A line below contains "You are a computer-use", and a later one contains "Instruction: Click the". Repeat both, with every line between them, exactly.

[Data shown]:
————

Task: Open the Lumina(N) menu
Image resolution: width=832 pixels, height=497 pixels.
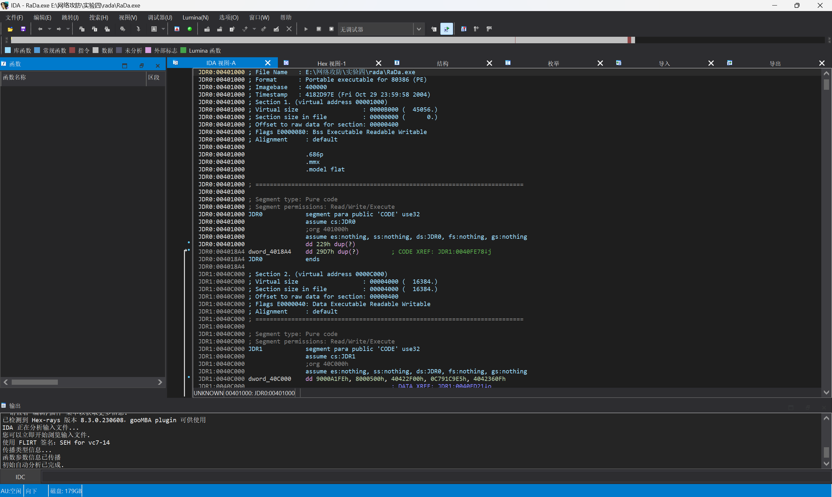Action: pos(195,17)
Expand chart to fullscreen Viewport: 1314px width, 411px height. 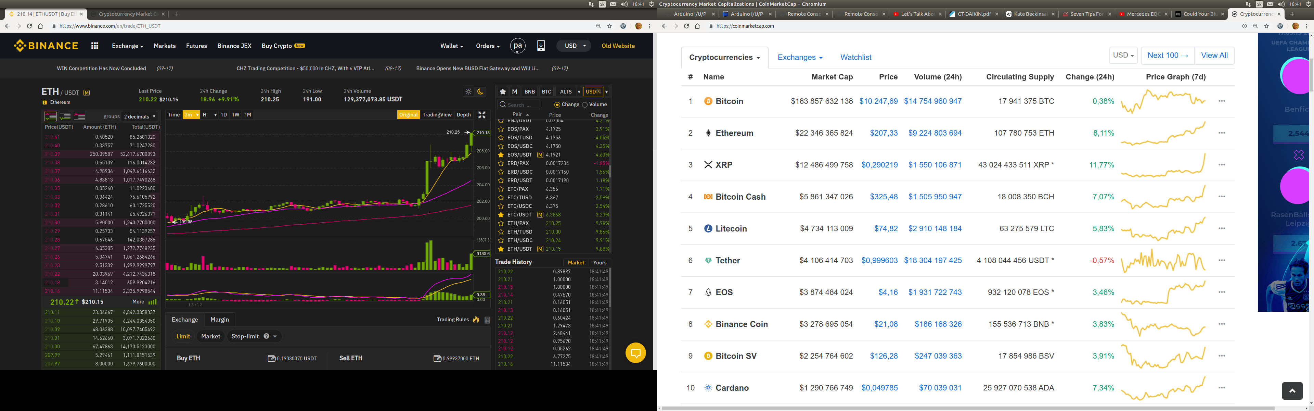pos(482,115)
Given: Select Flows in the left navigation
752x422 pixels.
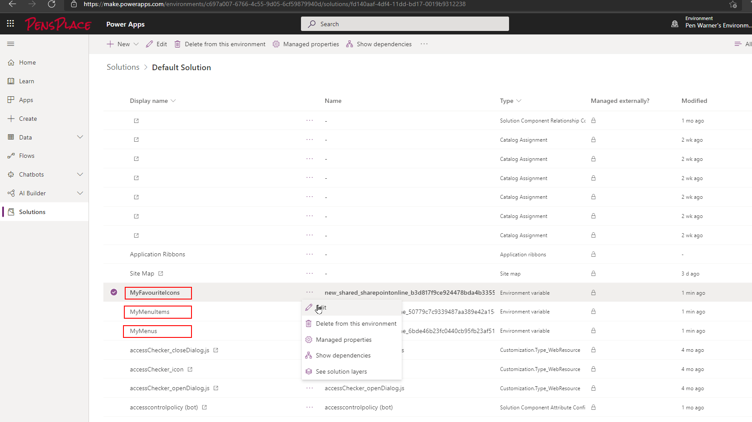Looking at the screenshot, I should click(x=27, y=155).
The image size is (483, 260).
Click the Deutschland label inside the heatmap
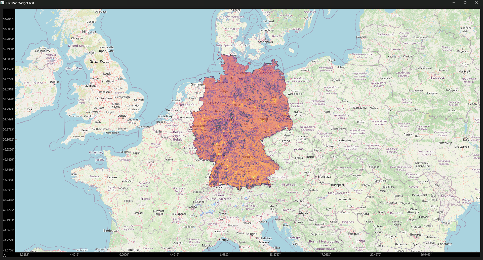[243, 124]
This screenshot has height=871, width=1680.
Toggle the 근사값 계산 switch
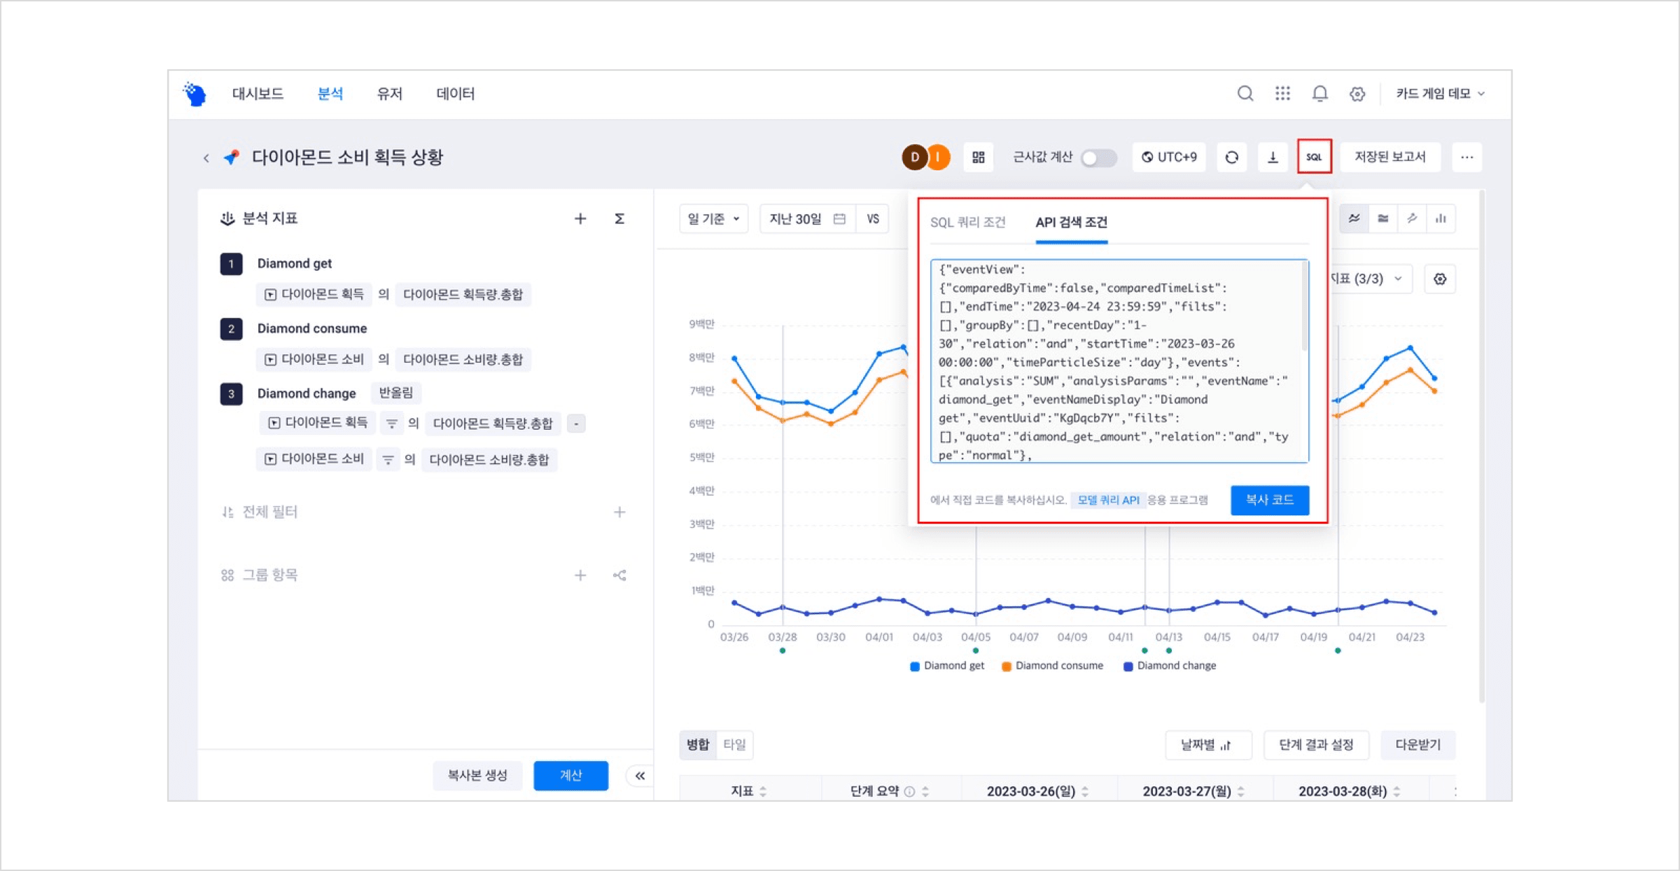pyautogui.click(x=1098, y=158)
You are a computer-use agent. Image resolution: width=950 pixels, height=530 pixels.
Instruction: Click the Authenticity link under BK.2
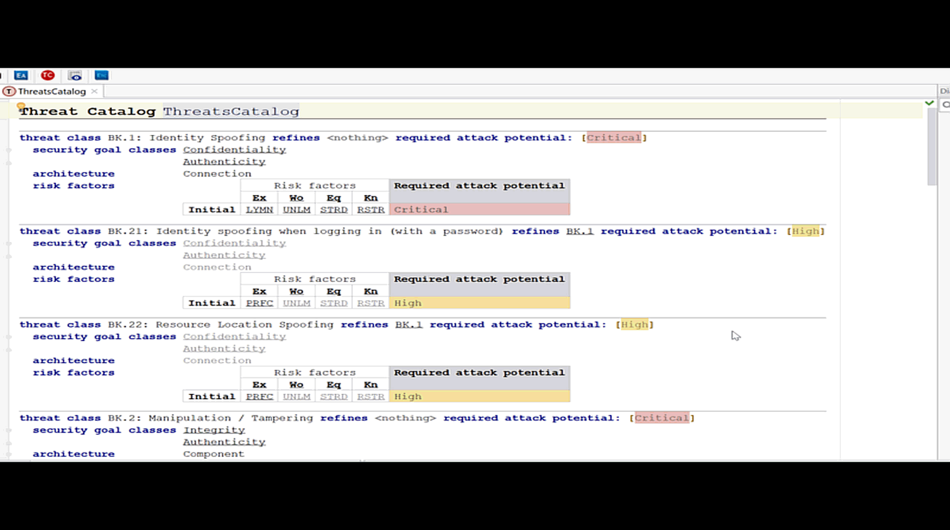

————

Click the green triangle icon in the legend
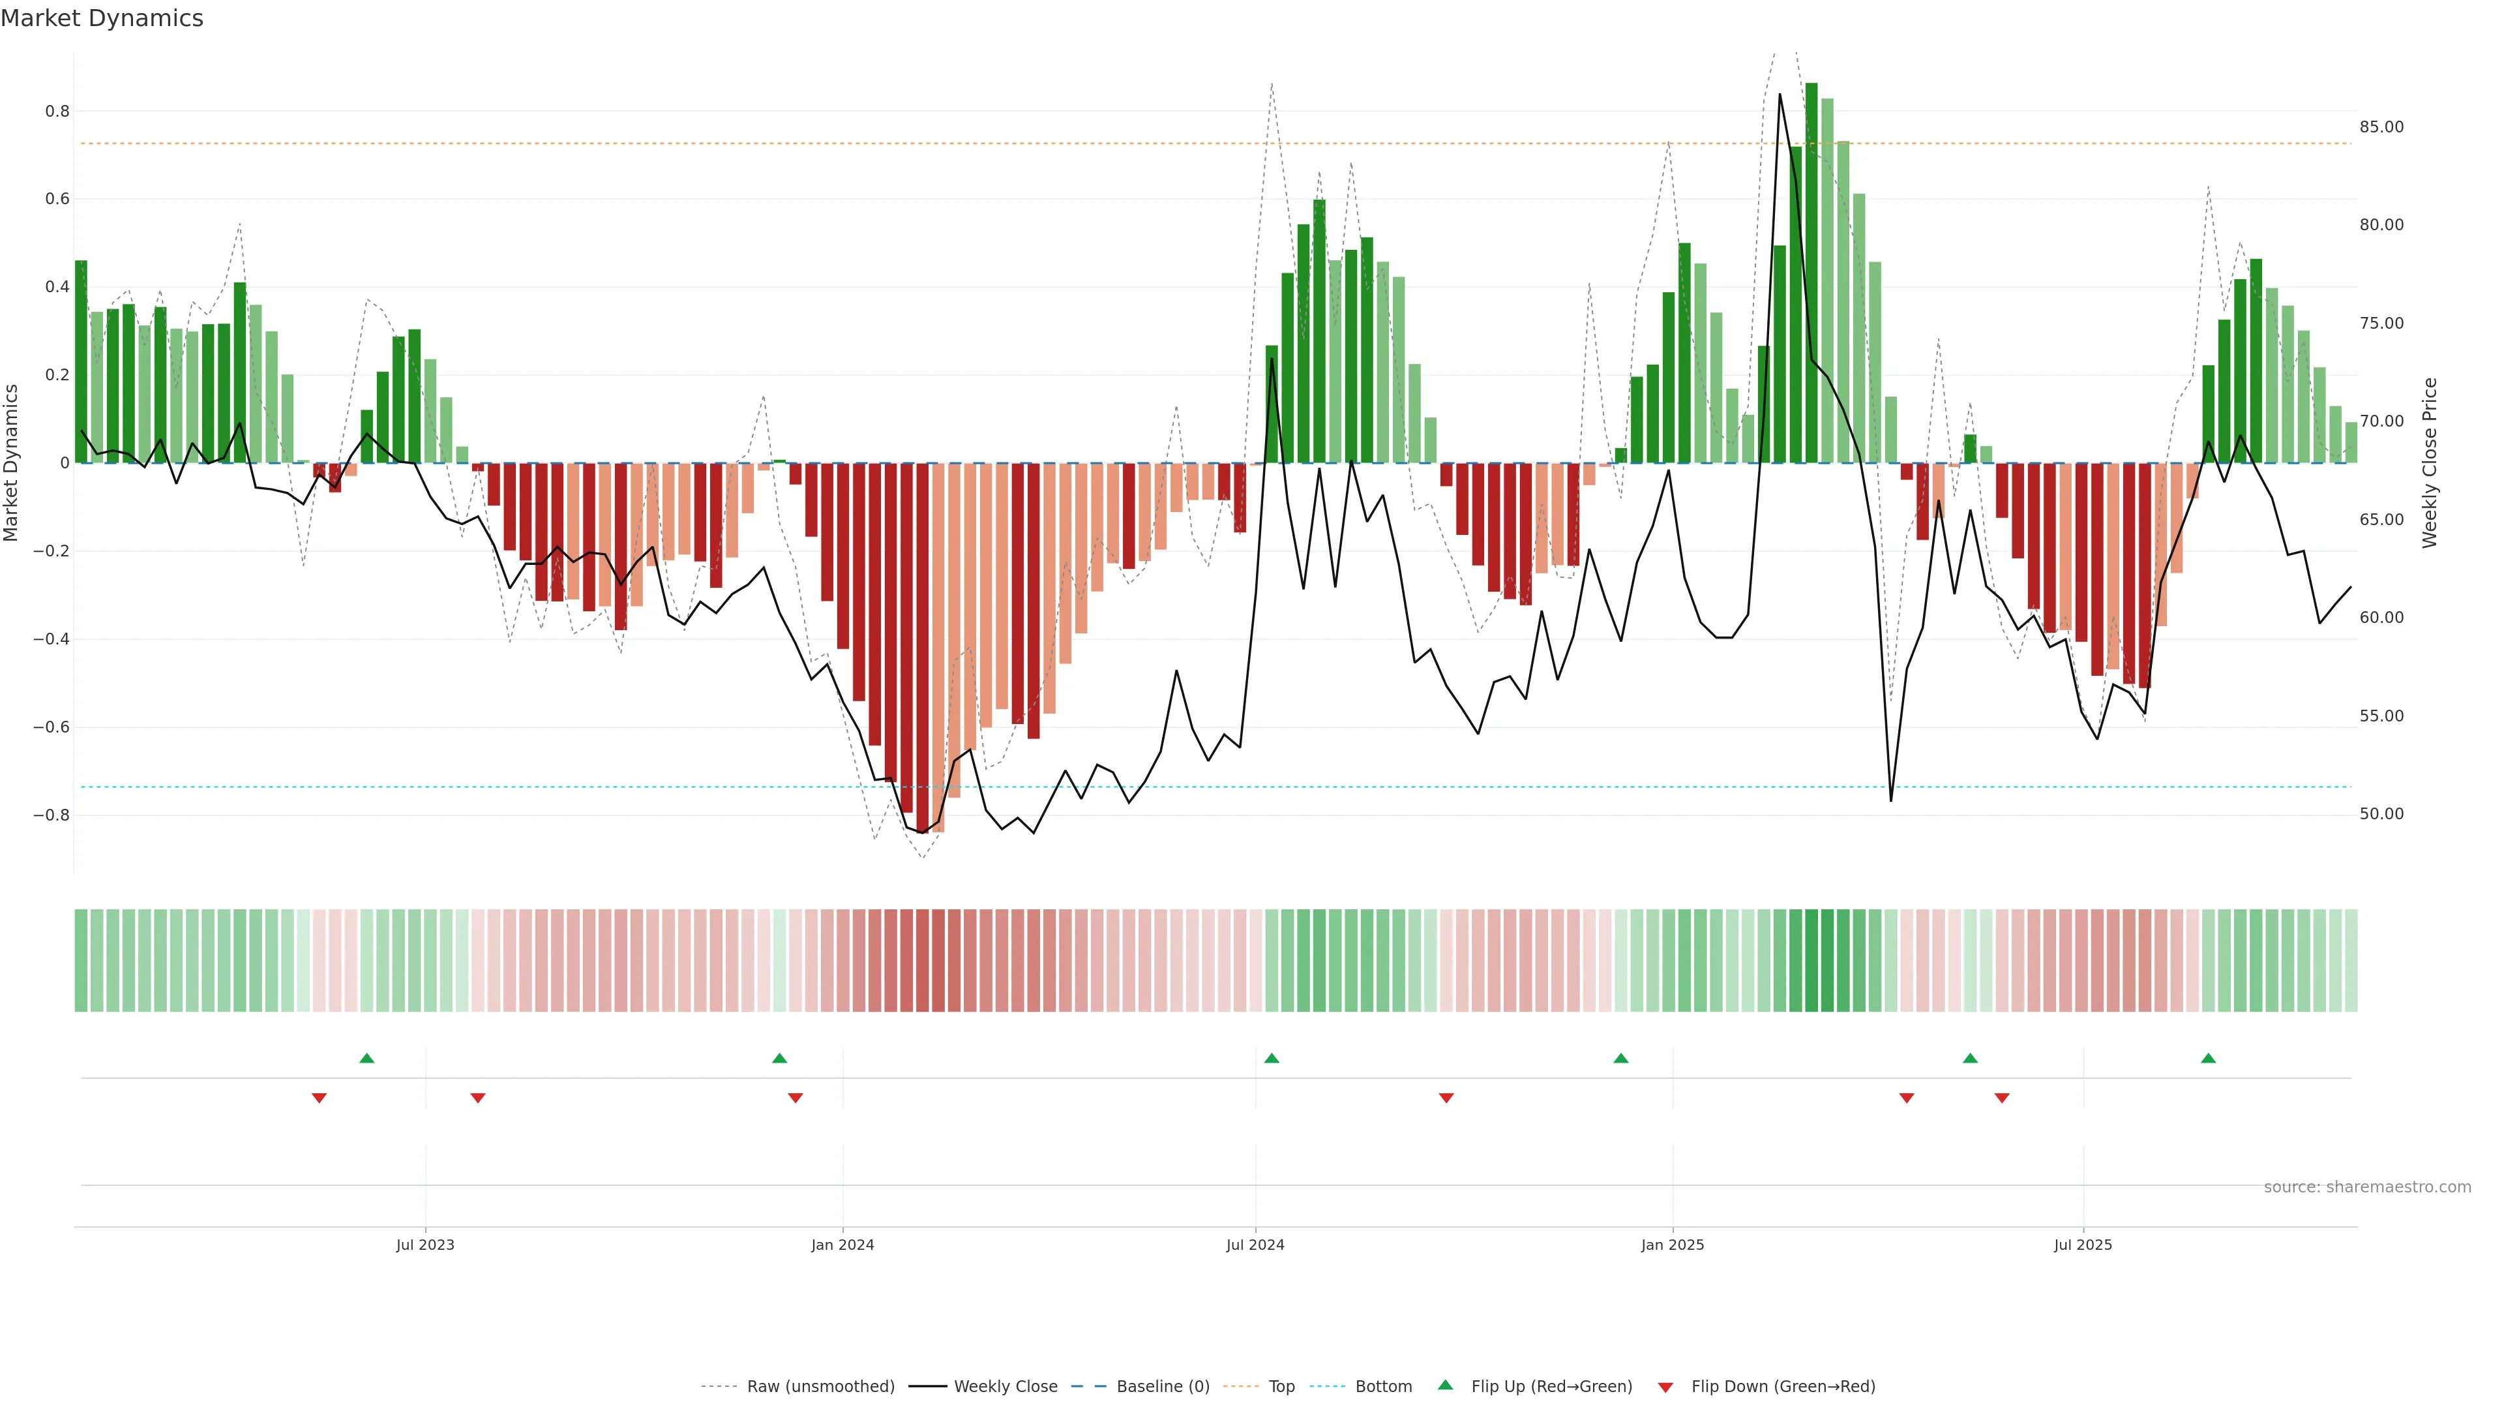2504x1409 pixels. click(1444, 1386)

————

[Answer below]:
You are a computer-use agent. Image resolution: width=950 pixels, height=530 pixels.
Instruction: Click the Authenticity link under BK.2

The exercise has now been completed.